Hi,

Looks like I was a little confused.  It appears that the nan* versions of functions in numpy just substitute the NaNs in a copy of the original array and so are just convenience methods.  I was imagining that they were optimized and handling the NaNs at a lower level.  It looks like the "bottleneck" package tries to do this for nansum, nanprod, etc, but I don't know if it is able to take advantage of SSE or not.

Anyways, maybe if I elaborate someone can offer suggestions.

My application is: given a large N-dimensional array, and a selected (N-1)-dimensional slice of it, compute the Pearson correlation of that slice versus all other (N-1)-dimensional slices of the array, omitting NaN's from the calculation.

Ignoring NaN's for a moment, here is the slow and obvious way to do it:

    from scipy.stats import pearsonr
    import numpy as np
    def corrs(data,index,dim):
        seed = data.take(index,dim)
        res = np.zeros(data.shape[dim])
        for i in range(0,data.shape[dim]):
            res[i] = pearsonr(seed, data.take(i,dim))[0]
        return res

Doing all the math by hand and using einsum, there is an extremely fast (though fairly cryptic) way of doing this:

    def corrs2(data, index, axis):
        seed = data.take([index], axis=axis)

        sdims = range(0,seed.ndim)
        ddims = range(0,data.ndim)
        sample_axes = np.array([i for i in ddims if i != axis])

        seed_mean = np.einsum(seed, sdims, []) / seed.size
        data_mean = np.einsum(data, ddims, [axis]) / seed.size
        data_mean.shape = tuple(data.shape[i] if i == axis else 1 for i in ddims) # restore dims after einsum

        seed_dev = np.einsum(seed-seed_mean, sdims, sdims)
        numerator = np.einsum(seed_dev, ddims, data, ddims, [axis])
        numerator -= np.einsum(seed_dev, ddims, data_mean, ddims, [axis])

        denominator = np.einsum(data, ddims, data, ddims, [axis])
        denominator += -2.0*np.einsum(data, ddims, data_mean, ddims, [axis])
        denominator += np.sum(data_mean**2, axis=sample_axes) * seed.size
        denominator *= np.einsum(seed_dev**2, sdims, [axis])
        denominator = np.sqrt(denominator)

        return np.clip(numerator / denominator, -1.0, 1.0)

It also doesn't need to make a copy of the array.  Re-introducing the requirement to handle NaNs, though, I couldn't find any option besides making a mask array and introducing that explicitly into the calculations.  That's why I was imagining an optimized "naneinsum."

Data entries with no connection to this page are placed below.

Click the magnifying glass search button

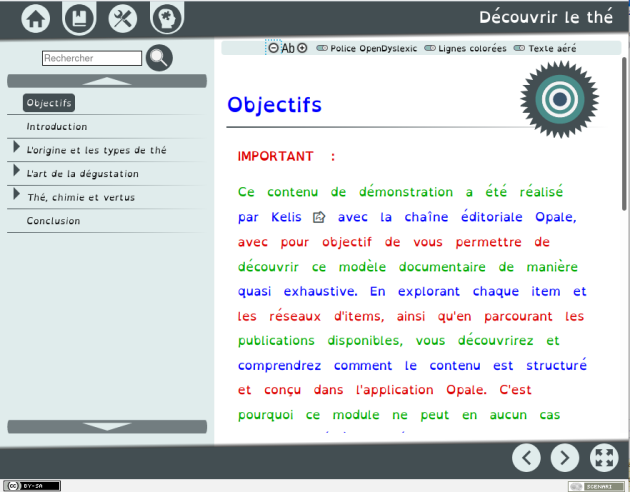click(159, 58)
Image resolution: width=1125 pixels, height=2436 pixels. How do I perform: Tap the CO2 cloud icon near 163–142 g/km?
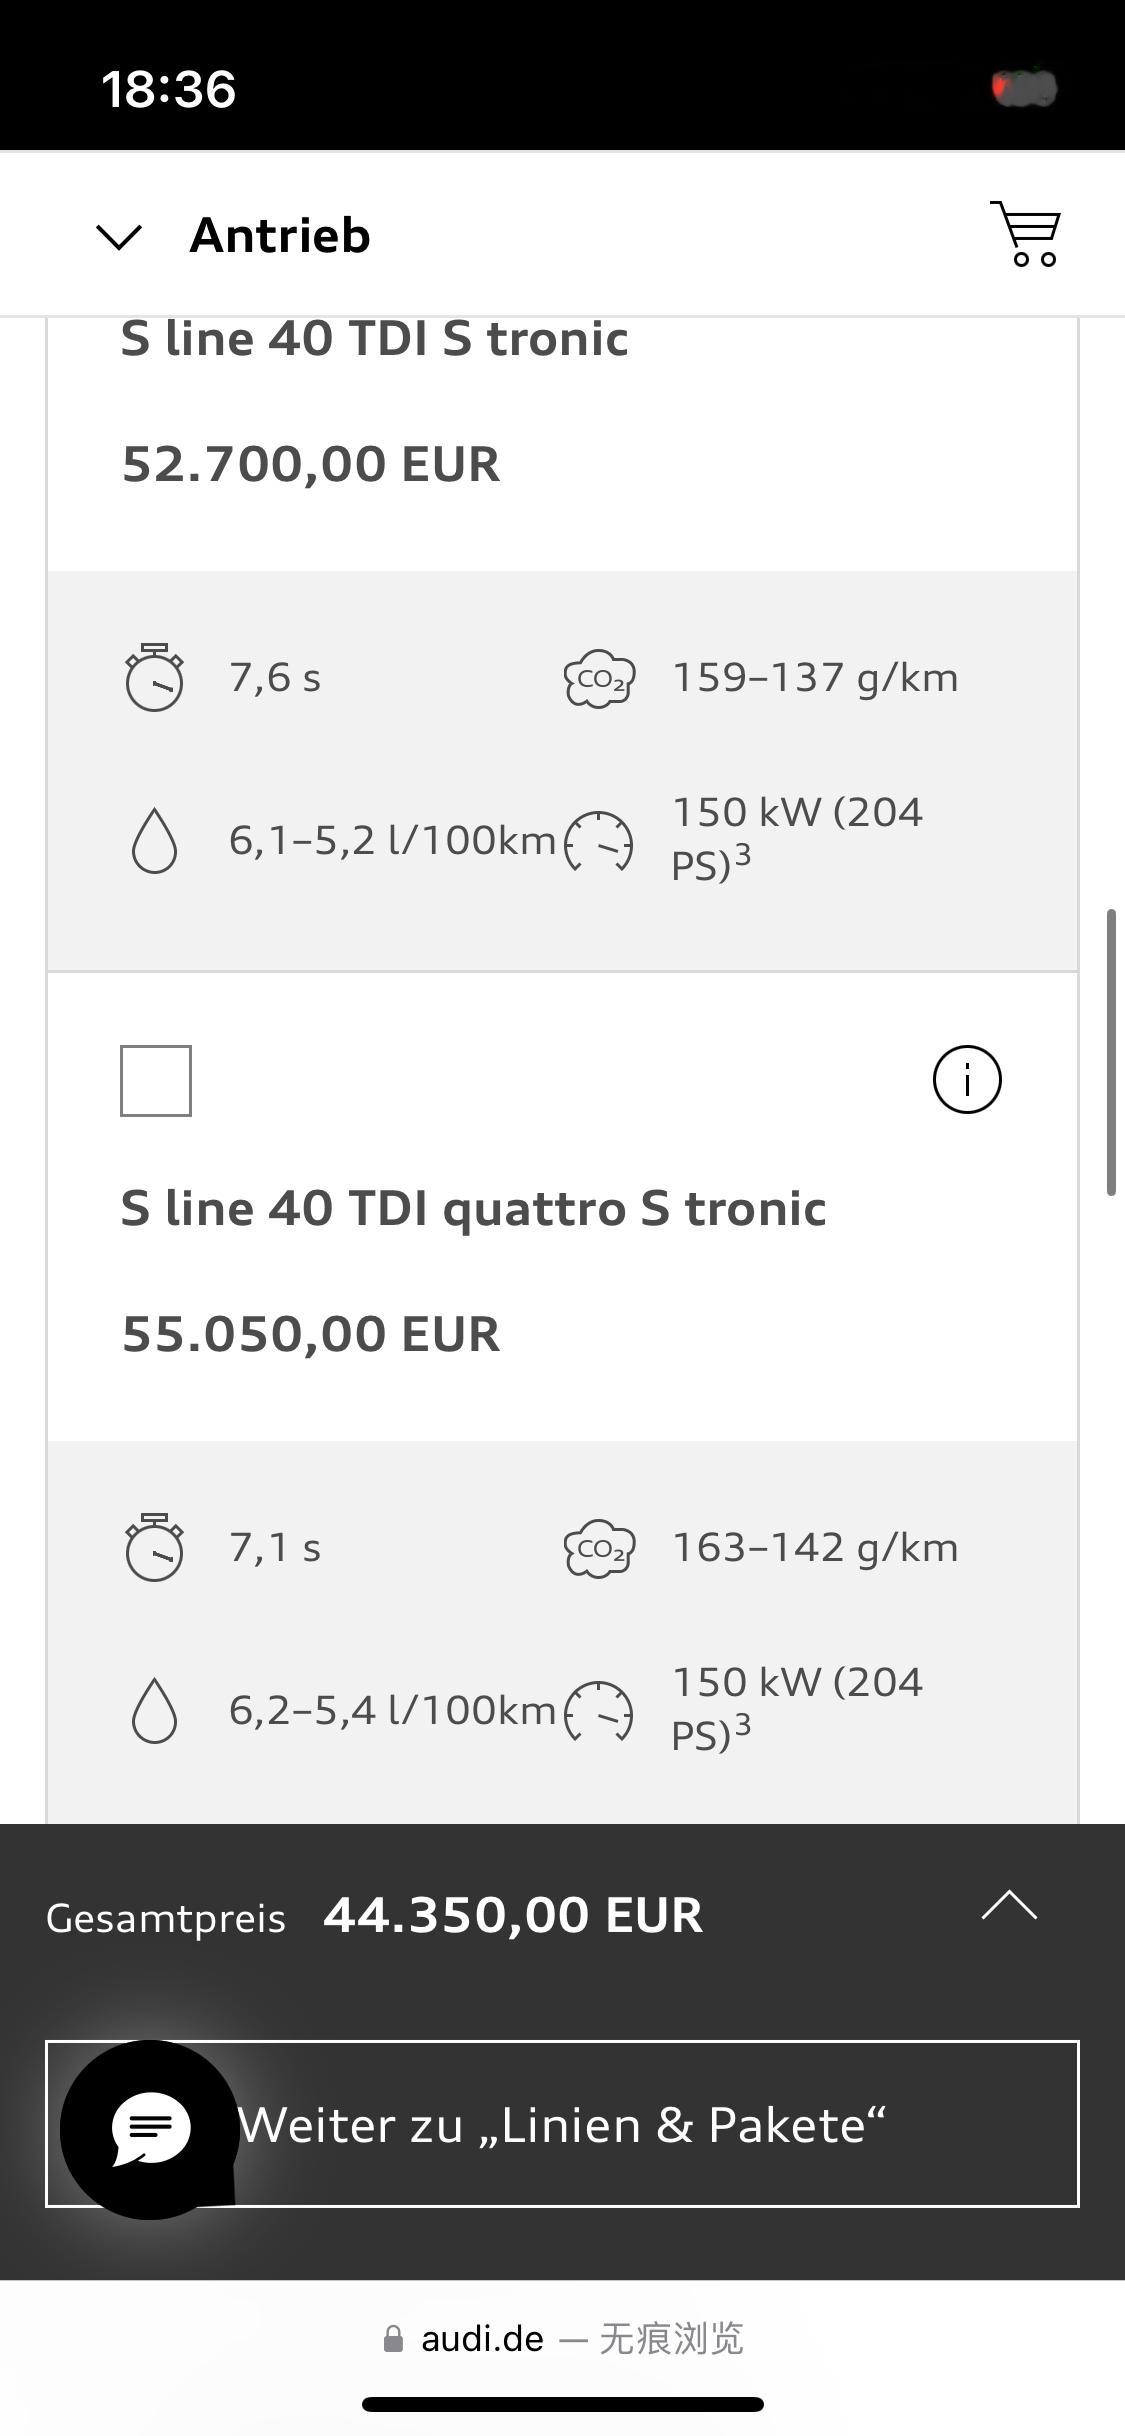599,1548
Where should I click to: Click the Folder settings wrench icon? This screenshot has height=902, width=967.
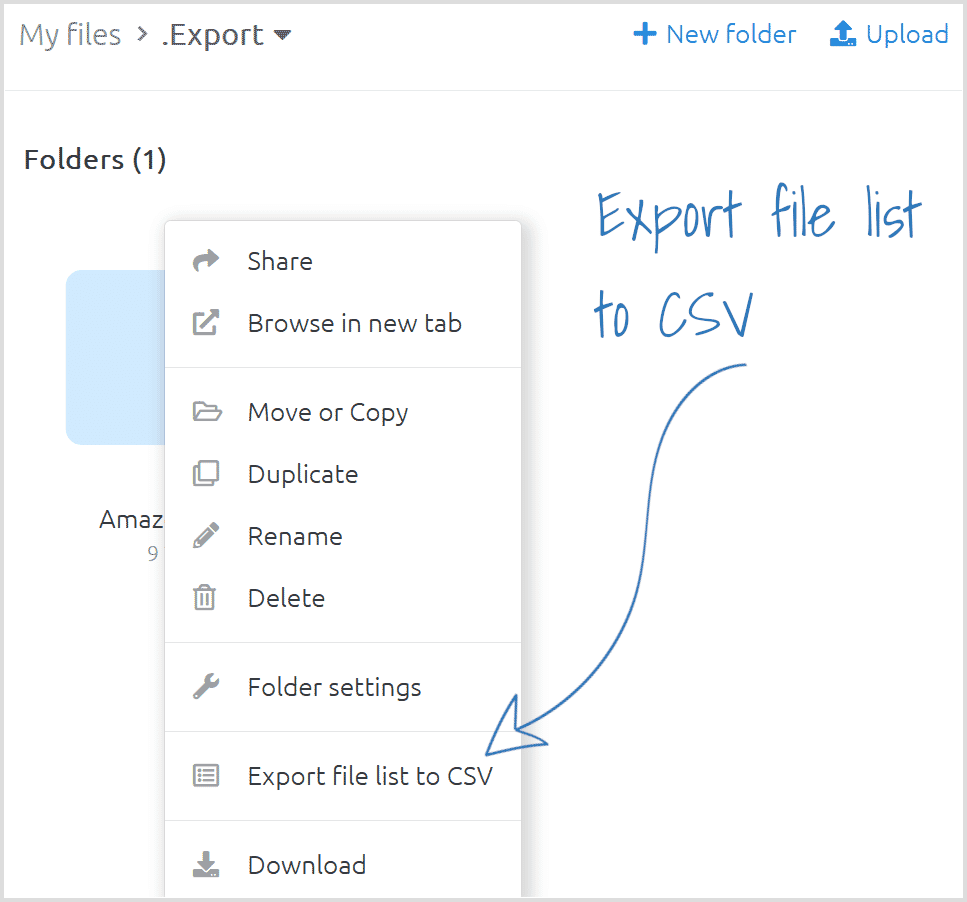[205, 687]
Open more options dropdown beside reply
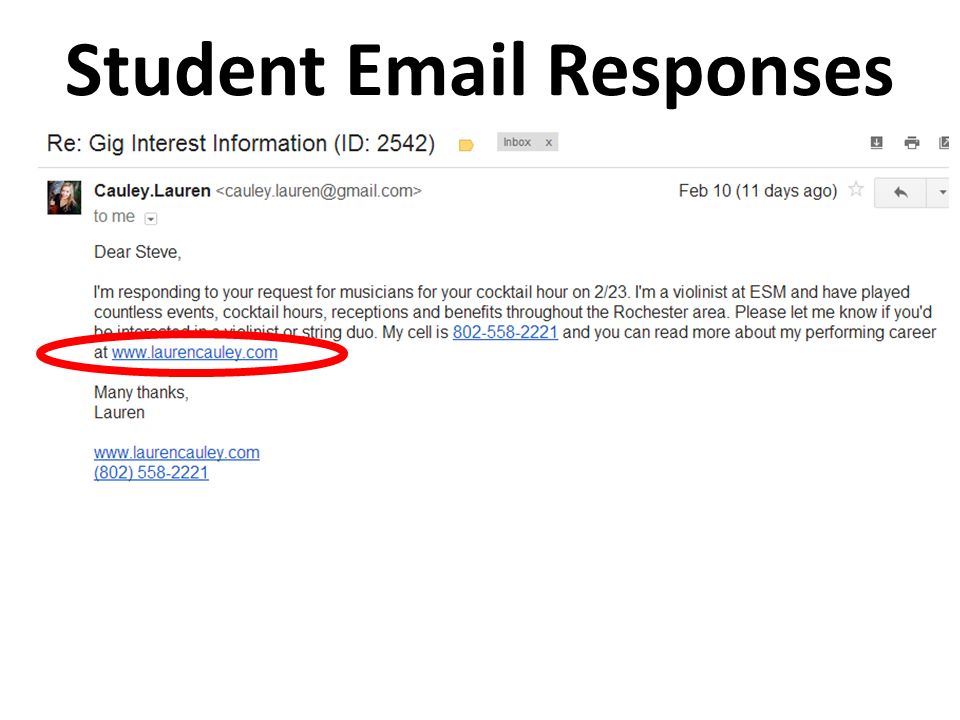The height and width of the screenshot is (720, 960). [x=939, y=193]
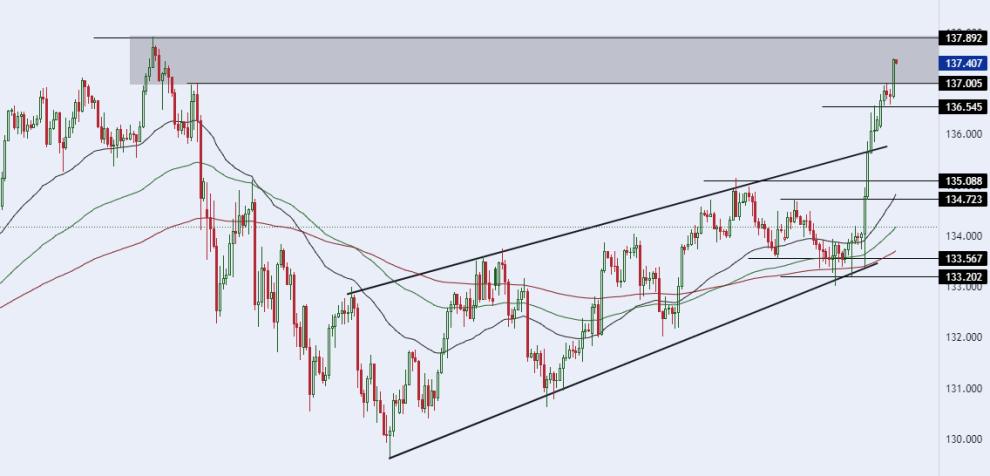The height and width of the screenshot is (476, 990).
Task: Click the 130.000 price axis tick
Action: tap(963, 439)
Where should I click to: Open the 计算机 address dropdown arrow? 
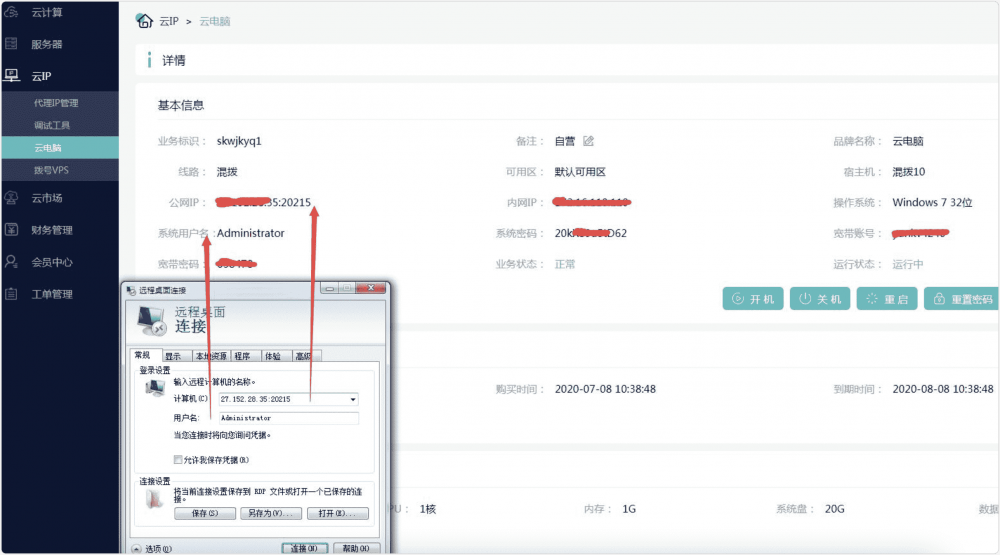point(353,399)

Are there any existing ways of doing sums and products on numpy arrays that have a fast way of handling NaNs?  Or is a mask array the best thing to hope for?  I think that for this problem that I could transpose and reshape the N-dimensional array down to 2-dimensions without making an array copy, which might make it easier to interface with some optimizing package that doesn't support multidimensional arrays fully.

I am fairly new to making numpy/python fast, and coming from MATLAB am very impressed, though there are a bewlidering number of options when it comes to trying to optimize.

Thanks,
Chris

On Tue, Apr 19, 2016 at 11:12 AM, Chris Barber <barberchris01@gmail.com> wrote:
Is there any interest in a nan-ignoring version of einsum a la nansum, nanprod, etc?  Any idea how difficult it would be to implement?